Быть может, и Балиан д’Ибелин всего лишь потерял голову от любви, а потому даже не задумывается о том, кем в действительности является его прекрасная возлюбленная?

Я завидую, с горечью подумал Балдуин, глядя, как меняется от малейшего дуновения узор теней на балдахине. Для него, пожалуй, даже не имело значения, была ли это Мария Комнина с ее хрупкой, почти эфемерной фигурой и венчающей голову тяжелой прической, или Сабина с непривычно короткими для женщины пышными черными локонами и лукавым, как у лисички, выражением золотисто-смуглого лица. Любая красивая женщина была для него недостижимым идеалом, потому что на женщин Балдуин мог только смотреть. И чаще всего издалека. Подходить к нему вплотную не боялись единицы, но даже ими Балдуин был способен лишь любоваться, не смея прикоснуться и вдохнуть запах волос.

У него никогда не будет жены. Никогда не будет детей. Его детей, зачатых в единении с возлюбленной и способных положить конец всем войнам за руку одной из его сестер. Ибо ни одна женщина в здравом уме не пожелает разделить ложе с прокаженным. А если и свершится чудо — чудо, которого он боялся едва ли не больше сарацин и одновременно с этим всё равно желал — и кто-то сумеет полюбить его таким, то даже в этом призрачном случае Балдуин не решится ни на что бóльшее, чем возможность лишь смотреть на нее.

Если бы у него еще было время хотя бы для того, чтобы просто смотреть.

Сибилла плакала из-за этого. Порой Балдуину даже казалось, что сестра больше страдает из-за собственного одиночества, чем из-за его болезни. В чем, на его взгляд, не было ничего предосудительного, люди всегда заботятся в первую очередь о собственных нуждах и лишь потом задумываются о чужих. Да и то если пожелают.

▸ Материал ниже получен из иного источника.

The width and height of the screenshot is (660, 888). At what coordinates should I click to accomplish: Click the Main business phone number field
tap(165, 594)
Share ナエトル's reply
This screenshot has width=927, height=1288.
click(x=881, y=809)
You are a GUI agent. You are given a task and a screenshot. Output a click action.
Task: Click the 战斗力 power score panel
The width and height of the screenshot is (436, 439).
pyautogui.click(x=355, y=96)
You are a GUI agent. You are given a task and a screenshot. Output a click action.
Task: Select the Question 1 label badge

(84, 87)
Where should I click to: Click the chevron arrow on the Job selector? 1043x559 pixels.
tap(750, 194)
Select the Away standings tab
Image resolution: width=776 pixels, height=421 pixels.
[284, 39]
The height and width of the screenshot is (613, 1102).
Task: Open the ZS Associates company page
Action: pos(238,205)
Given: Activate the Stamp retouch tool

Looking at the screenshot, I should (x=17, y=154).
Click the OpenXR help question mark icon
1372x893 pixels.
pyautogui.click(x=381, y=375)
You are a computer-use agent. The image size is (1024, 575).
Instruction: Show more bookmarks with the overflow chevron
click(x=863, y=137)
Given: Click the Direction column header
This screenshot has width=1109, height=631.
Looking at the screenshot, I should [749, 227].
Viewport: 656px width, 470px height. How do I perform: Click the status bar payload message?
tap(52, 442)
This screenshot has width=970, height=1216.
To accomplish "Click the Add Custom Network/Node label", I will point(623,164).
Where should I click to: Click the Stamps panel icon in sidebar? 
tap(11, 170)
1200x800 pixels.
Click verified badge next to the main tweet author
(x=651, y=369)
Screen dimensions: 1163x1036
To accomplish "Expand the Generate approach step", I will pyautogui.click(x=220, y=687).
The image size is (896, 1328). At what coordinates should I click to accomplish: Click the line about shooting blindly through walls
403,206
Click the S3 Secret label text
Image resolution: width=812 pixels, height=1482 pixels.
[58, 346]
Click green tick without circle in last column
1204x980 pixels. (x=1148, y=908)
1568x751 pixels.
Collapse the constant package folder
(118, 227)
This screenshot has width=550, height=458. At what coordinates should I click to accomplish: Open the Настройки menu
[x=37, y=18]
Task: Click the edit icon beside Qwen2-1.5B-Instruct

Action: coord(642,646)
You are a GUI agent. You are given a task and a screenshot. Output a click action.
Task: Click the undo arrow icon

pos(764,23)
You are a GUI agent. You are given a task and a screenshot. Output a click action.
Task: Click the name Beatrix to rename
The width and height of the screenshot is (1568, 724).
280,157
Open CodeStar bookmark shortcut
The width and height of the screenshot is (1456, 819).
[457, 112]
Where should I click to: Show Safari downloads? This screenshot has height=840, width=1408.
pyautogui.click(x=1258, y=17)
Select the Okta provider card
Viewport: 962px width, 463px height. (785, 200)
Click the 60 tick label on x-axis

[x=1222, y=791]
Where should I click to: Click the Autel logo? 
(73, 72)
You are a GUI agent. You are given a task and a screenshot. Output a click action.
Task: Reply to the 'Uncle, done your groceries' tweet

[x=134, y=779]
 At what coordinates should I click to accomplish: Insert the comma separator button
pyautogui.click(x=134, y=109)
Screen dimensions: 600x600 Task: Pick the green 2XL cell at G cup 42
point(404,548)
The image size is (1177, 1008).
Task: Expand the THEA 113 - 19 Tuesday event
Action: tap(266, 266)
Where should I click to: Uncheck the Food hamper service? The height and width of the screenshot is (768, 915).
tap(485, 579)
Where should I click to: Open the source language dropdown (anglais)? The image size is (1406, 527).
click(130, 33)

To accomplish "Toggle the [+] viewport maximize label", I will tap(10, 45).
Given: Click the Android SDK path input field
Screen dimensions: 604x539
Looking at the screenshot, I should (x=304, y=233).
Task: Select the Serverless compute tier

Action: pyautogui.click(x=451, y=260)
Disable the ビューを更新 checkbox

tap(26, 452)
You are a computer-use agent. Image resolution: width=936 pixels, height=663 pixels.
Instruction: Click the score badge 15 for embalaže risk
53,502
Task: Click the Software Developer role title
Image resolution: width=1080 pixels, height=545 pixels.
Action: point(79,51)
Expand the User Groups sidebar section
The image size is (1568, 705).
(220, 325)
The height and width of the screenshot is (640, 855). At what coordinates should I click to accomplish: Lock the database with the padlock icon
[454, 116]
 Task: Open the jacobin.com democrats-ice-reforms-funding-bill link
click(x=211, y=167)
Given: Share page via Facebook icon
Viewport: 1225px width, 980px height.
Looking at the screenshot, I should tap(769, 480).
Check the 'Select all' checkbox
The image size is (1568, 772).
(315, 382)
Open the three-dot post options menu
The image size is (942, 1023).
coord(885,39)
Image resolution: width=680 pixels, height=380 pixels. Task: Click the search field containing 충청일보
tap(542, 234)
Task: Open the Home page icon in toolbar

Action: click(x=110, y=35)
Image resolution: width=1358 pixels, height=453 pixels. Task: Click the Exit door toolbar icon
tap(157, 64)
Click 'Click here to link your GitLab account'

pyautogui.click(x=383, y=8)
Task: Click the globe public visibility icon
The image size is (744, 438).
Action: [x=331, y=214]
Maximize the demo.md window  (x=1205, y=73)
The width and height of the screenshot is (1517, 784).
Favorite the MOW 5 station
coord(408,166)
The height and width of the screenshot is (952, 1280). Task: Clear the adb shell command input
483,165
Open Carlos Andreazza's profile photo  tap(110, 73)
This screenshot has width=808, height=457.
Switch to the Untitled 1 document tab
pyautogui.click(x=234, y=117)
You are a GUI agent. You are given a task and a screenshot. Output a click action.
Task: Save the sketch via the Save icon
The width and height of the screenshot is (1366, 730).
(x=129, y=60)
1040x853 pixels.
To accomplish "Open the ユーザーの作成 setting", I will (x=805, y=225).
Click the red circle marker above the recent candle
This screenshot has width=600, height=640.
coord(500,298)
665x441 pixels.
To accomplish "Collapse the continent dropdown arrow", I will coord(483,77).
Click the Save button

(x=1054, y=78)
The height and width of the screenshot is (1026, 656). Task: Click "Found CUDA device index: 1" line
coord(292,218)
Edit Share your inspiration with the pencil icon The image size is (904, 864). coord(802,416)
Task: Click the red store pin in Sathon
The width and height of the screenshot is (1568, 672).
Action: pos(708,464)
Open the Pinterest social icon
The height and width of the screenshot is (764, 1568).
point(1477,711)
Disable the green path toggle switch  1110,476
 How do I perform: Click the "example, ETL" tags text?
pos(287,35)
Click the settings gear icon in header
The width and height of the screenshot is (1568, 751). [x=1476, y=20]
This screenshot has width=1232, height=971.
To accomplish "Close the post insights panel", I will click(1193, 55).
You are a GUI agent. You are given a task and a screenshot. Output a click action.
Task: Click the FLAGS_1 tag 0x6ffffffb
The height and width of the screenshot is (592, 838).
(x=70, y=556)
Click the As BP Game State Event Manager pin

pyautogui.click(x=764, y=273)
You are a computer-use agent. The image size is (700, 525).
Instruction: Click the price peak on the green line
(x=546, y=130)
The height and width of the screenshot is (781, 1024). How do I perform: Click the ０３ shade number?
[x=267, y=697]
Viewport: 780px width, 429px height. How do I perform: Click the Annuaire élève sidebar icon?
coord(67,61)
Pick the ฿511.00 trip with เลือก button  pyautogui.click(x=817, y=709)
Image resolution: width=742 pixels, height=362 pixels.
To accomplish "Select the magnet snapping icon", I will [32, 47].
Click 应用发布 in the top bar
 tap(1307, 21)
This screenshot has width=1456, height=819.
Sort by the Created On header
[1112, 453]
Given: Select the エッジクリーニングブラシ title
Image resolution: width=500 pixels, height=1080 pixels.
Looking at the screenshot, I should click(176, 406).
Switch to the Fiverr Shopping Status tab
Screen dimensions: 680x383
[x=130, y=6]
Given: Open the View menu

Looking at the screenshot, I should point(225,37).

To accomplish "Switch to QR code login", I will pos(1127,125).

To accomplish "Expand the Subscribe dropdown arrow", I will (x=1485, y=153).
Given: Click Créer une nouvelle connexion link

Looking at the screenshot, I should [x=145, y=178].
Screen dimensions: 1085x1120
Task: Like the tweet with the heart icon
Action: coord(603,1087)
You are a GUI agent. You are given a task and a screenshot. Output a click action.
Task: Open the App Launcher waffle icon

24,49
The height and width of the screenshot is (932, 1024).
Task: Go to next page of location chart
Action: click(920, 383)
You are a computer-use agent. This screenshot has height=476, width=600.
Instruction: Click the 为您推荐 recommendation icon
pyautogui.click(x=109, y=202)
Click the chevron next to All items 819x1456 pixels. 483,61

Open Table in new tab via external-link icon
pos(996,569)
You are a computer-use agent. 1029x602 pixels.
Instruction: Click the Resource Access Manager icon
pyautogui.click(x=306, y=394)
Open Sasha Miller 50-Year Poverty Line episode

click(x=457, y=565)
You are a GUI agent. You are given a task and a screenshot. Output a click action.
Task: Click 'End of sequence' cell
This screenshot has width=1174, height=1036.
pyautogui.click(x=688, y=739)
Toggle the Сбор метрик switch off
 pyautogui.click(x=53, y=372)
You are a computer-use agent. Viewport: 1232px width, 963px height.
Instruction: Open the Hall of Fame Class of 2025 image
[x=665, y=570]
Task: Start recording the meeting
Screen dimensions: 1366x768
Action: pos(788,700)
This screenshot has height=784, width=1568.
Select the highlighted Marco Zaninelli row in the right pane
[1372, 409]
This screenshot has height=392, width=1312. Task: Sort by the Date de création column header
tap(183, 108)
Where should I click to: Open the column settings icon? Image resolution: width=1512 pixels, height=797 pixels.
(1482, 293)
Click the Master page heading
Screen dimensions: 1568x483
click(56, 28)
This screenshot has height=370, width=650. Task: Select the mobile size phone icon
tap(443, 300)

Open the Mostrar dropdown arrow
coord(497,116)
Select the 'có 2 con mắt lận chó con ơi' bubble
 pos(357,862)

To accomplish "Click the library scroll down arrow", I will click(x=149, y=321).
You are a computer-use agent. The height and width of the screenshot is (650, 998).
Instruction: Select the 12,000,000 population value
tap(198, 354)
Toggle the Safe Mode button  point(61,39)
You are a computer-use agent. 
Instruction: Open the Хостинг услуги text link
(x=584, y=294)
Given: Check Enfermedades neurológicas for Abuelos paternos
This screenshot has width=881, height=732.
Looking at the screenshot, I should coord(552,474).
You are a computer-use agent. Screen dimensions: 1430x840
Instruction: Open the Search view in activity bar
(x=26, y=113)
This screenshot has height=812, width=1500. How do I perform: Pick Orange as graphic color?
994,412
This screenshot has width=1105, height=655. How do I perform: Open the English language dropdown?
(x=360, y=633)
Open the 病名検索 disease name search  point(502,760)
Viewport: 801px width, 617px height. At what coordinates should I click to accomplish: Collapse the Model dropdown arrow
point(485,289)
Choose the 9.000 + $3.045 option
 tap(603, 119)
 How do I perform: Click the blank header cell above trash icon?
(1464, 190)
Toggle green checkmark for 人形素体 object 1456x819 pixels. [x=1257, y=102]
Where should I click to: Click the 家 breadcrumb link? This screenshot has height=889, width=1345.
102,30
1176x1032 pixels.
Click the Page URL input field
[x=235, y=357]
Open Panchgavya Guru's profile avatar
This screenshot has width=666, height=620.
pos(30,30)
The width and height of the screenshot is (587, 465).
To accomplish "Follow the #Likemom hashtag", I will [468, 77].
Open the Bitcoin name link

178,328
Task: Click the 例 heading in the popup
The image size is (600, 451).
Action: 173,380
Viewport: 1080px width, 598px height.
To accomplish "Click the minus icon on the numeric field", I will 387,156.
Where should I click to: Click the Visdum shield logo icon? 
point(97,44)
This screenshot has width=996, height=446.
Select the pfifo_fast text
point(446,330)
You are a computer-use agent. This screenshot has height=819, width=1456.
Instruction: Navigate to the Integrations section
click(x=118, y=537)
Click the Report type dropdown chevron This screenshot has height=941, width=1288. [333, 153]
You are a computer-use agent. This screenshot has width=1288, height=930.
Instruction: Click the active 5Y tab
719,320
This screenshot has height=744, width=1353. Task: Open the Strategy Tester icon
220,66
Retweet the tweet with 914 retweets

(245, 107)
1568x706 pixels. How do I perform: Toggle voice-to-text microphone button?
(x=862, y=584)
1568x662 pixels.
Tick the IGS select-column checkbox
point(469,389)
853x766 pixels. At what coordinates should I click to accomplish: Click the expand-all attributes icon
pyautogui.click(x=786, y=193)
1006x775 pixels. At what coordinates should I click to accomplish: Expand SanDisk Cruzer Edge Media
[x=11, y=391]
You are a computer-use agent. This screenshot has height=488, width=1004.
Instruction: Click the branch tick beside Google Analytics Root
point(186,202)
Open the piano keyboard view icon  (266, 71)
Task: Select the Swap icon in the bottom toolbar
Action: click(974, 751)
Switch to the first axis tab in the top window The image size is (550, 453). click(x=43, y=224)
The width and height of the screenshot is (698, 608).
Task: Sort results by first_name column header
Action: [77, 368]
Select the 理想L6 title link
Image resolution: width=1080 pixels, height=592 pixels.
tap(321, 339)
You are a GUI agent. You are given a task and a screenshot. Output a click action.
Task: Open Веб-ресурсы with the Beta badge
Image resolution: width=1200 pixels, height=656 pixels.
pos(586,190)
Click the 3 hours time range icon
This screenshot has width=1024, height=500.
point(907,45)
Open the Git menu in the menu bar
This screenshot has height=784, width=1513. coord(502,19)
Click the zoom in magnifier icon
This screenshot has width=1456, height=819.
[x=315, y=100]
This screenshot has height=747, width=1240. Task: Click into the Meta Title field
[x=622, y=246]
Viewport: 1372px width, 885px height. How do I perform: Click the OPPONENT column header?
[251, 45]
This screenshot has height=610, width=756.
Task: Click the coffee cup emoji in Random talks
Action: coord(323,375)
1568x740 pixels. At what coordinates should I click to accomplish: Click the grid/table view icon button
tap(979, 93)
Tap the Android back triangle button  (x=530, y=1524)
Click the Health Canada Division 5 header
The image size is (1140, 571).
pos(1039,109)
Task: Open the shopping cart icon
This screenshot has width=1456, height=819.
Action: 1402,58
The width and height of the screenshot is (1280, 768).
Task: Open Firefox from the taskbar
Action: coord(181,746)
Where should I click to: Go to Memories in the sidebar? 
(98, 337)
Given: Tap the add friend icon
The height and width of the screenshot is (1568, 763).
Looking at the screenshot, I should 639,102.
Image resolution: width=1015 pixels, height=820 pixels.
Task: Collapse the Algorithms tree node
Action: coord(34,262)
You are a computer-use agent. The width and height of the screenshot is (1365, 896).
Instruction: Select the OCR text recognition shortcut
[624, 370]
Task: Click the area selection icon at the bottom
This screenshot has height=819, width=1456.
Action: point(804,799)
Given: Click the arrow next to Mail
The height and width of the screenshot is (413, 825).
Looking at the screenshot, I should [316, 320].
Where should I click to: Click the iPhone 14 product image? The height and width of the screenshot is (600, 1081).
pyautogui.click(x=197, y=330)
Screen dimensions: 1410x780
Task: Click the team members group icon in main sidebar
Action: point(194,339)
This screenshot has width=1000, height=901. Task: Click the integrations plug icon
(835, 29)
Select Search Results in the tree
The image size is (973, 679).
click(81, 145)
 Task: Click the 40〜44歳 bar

Сибилла не желала. Боялась, надо полагать. Не хотела думать, старалась не присматриваться лишний раз к его лицу. И постоянно принималась говорить о покойном муже, делилась с братом то одним воспоминанием, то другим, как-то рвано, путано, обрывая фразу на середине и тут же начиная говорить о совсем ином. Она, верно, хотела, чтобы Балдуин ее выслушал, чтобы проникся тем, как она успела полюбить мужа, несмотря на навязанный ей брак, как полагала себя счастливейшей из женщин христианского мира. Порой сестра и вовсе начинала говорить лишнее, чему не следовало покидать пределов супружеского алькова.